タモキシフェンは最初に開発された抗エストロゲン薬だが、エストロゲンと受容体の結合は阻害するが、核内で標的DNAと結合するのは阻害しない(タモキシフェン誘導による遺伝子活性化を考えて欲しい)。実際、受容体が持っているAF-1部分を介して、新たな転写が誘導されることもわかっている。そのため、完全なERの阻害剤にはならない。

この問題を解決する目的で開発されたのがFulvestrantで、受容体に結合すると受容体のユビキチン化を促し、分解するため、完全な阻害剤としてタモキシフェンより有効であるとされている。

今日紹介する創薬ベンチャーGenentechからの論文は、これまで考えられてきたこのFulvestrantの作用機序が、実際には間違っていることを証明した重要な論文で8月8日のCell に掲載される。タイトルは「Therapeutic Ligands Antagonize Estrogen Receptor Function by Impairing Its Mobility (エストロゲン受容体機能の阻害は受容体の細胞内での移動を阻害することで行われる)」だ。

この研究ではこれまで開発されたエストロゲン受容体(ER)阻害剤を集めて、まずERの分解、ERによる転写活性化、さらに乳がん細胞の増殖抑制などから、ER分解能、転写活性能の阻害効果が強い阻害剤GDC0927とGDC0810が、どんな細胞ででも強い増殖抑制を示す、分解活性の高い化合物であることを見つける。
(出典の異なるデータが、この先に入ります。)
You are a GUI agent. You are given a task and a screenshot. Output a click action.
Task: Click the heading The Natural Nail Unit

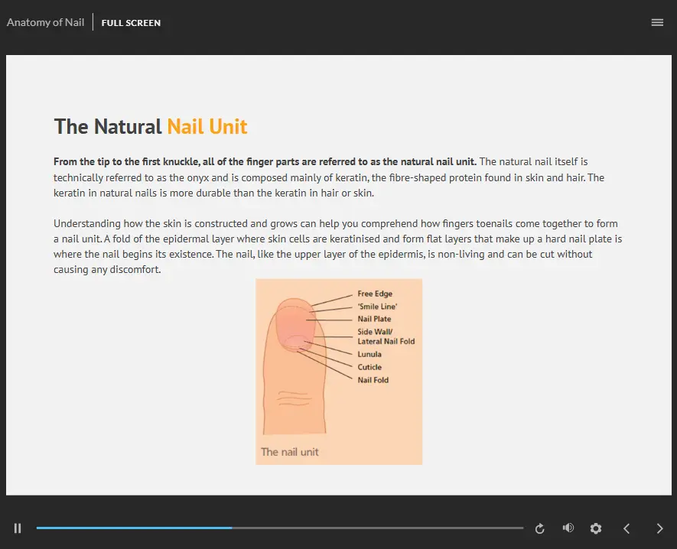pyautogui.click(x=151, y=126)
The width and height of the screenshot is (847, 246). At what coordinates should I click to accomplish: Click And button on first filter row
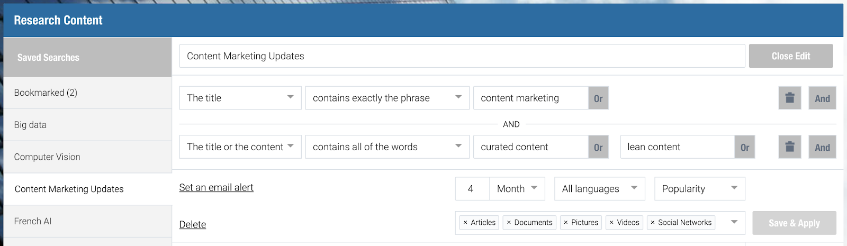click(822, 98)
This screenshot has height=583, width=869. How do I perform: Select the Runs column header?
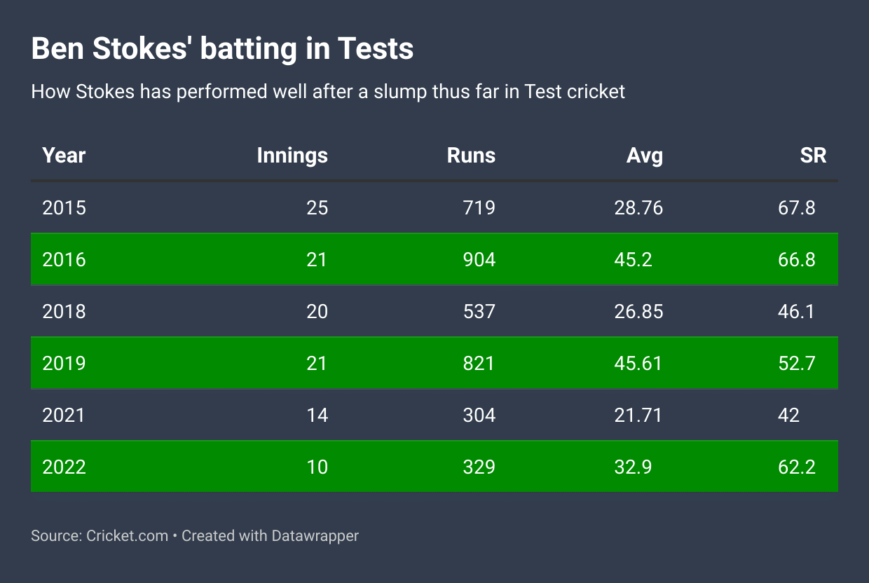tap(471, 155)
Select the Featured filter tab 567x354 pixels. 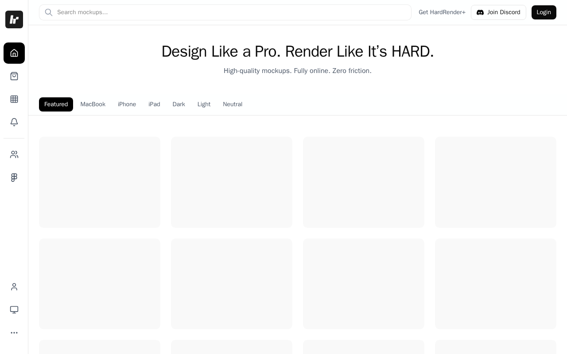pyautogui.click(x=56, y=104)
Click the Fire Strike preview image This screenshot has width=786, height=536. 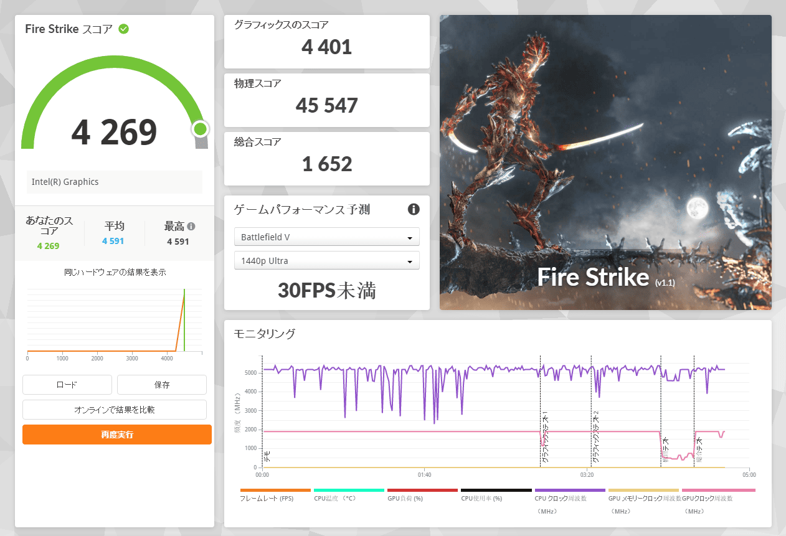pos(605,162)
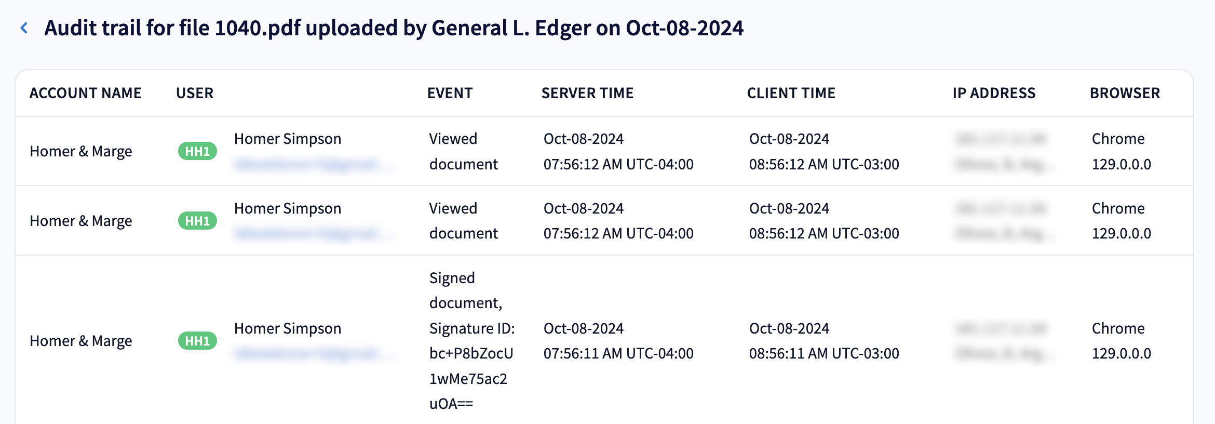The height and width of the screenshot is (424, 1215).
Task: Click the back chevron arrow beside the title
Action: 24,28
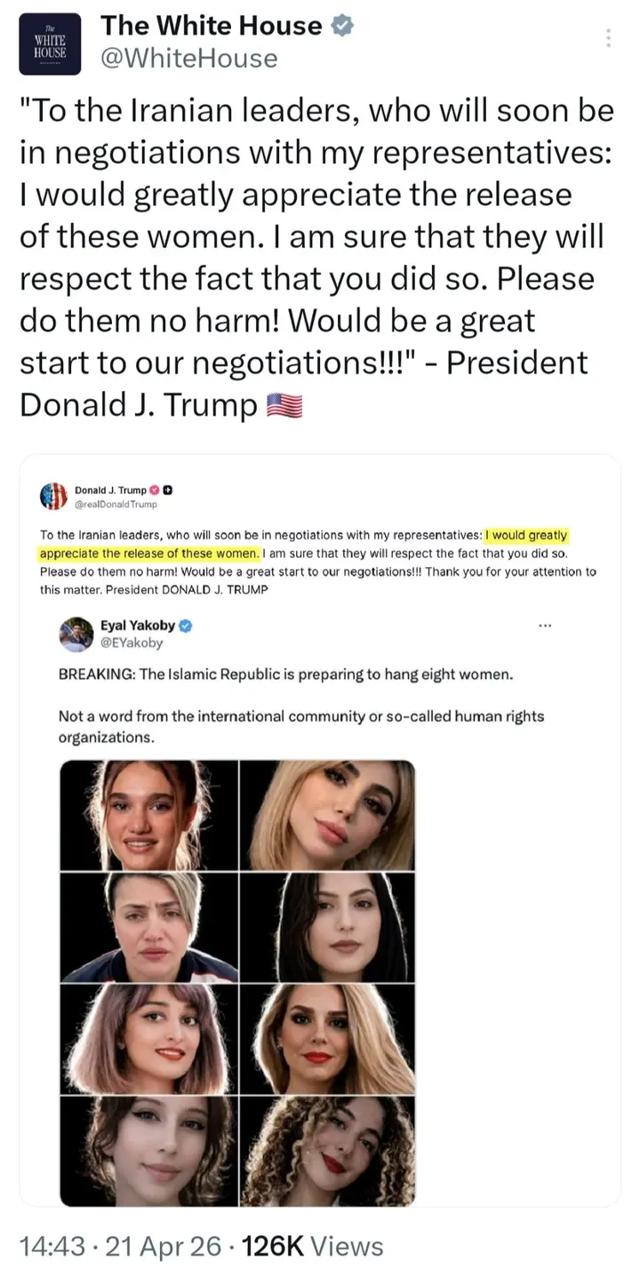Screen dimensions: 640x1269
Task: Click the White House profile avatar
Action: [x=50, y=44]
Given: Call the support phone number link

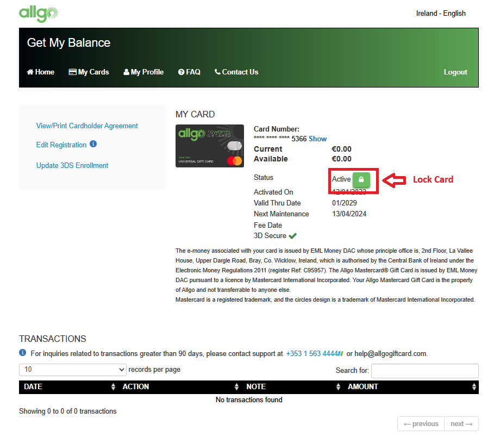Looking at the screenshot, I should tap(312, 353).
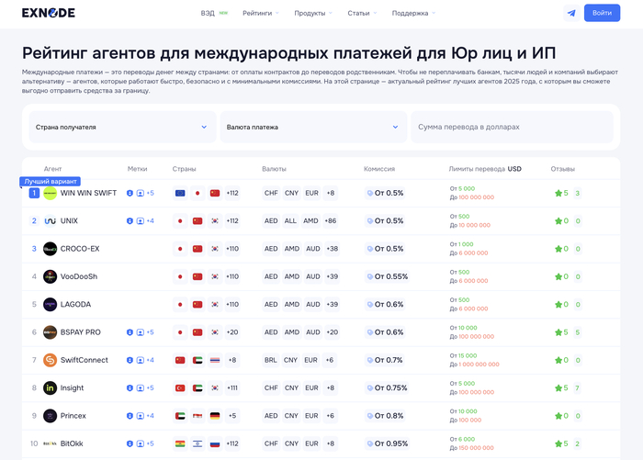Click the Turkey flag in Insight row
643x460 pixels.
(179, 387)
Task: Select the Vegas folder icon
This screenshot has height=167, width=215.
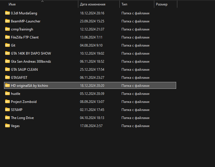Action: point(7,126)
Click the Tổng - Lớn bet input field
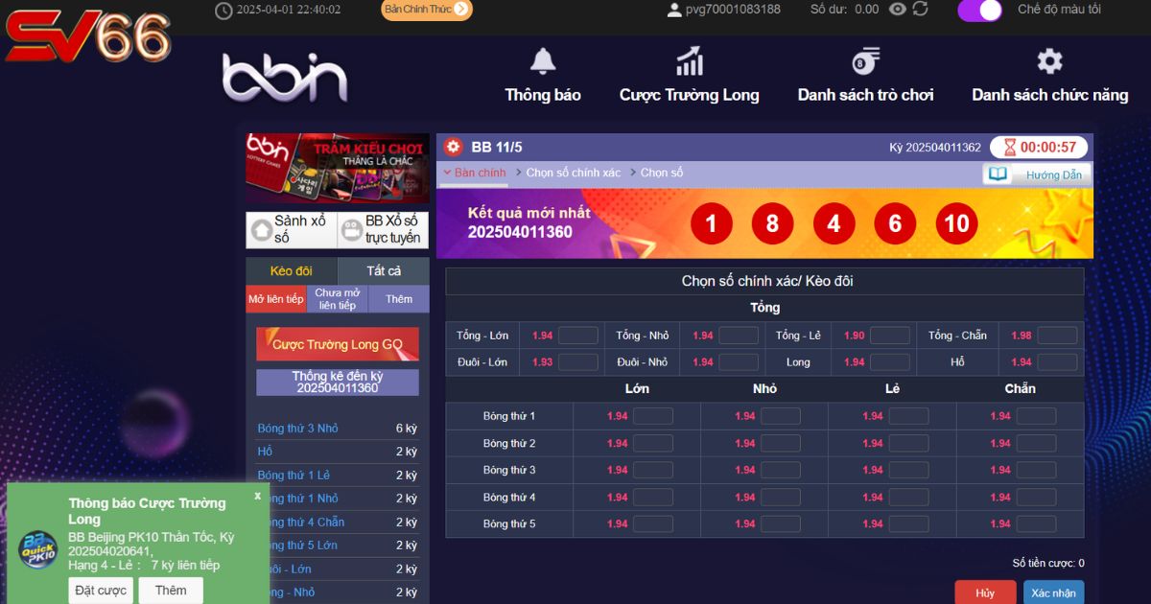The image size is (1151, 604). pyautogui.click(x=577, y=336)
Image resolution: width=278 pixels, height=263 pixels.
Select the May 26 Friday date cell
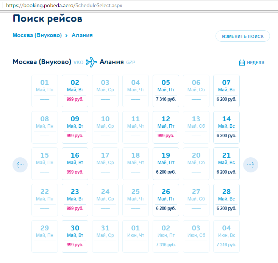click(x=166, y=200)
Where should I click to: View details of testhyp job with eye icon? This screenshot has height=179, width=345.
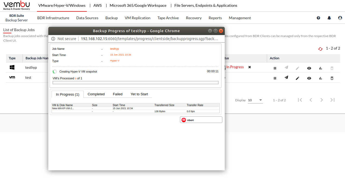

すなわちタモキシフェン型のER分解能が低い抗エストロゲン剤は、転写を完全に抑えるわけではないこと、一方転写を抑える活性の強い阻害剤は、増殖抑制効果も高いことを確認する。

これまでだと、fulvestrant型ではER分解率が高いため転写抑制効果が強いと結論して終わるが、このグループはさすが創薬ベンチャーだけあって、GDC0927ですら細胞によってはERを完全に分解するわけではないことに注目し、化合物を加えた時に染色体上でDNAと結合しているERについて調べ、予想に反しFulvestrantやGDC0927のような転写が低下する化合物でも、ERはDNAに結合していることを発見する。

しかし、fulvestrantやGDC0927は結合していてもコファクターのプロモーター部位への結合が維持されることで、染色体をオープン型に変化させないため、転写活性が低下していることを明らかにしている。 

この結果は、fulvestrantが単純にERを分解することで転写抑制していると言う考えでは説明できないので、タンパク質の新陳代謝を解析する方法を用いて調べると、核内でのERの動きが強く抑制された結果、分解が進むことを発見する。

以上のことから、抗エストロゲン剤の作用機序はリガンドごとに大きく異なり、またリガンド結合部への結合様態に応じて全く異なる効果を持つことを示している。私だけでなく、おそらく多くのプロもほとんど予想外の結果だろう。現在、Fulvestrantも含め、多くの化合物は薬剤として完全に至適化されたとは言いがたい状況で、経口投与もむずかしいものが多い。この研究は、抗エストロゲン剤の分野が奥の深い、まだまだ素晴らしい薬剤を生み出せる分野であることを示した意味で大きいと思う。多くの乳がん患者さんと一緒に期待したい。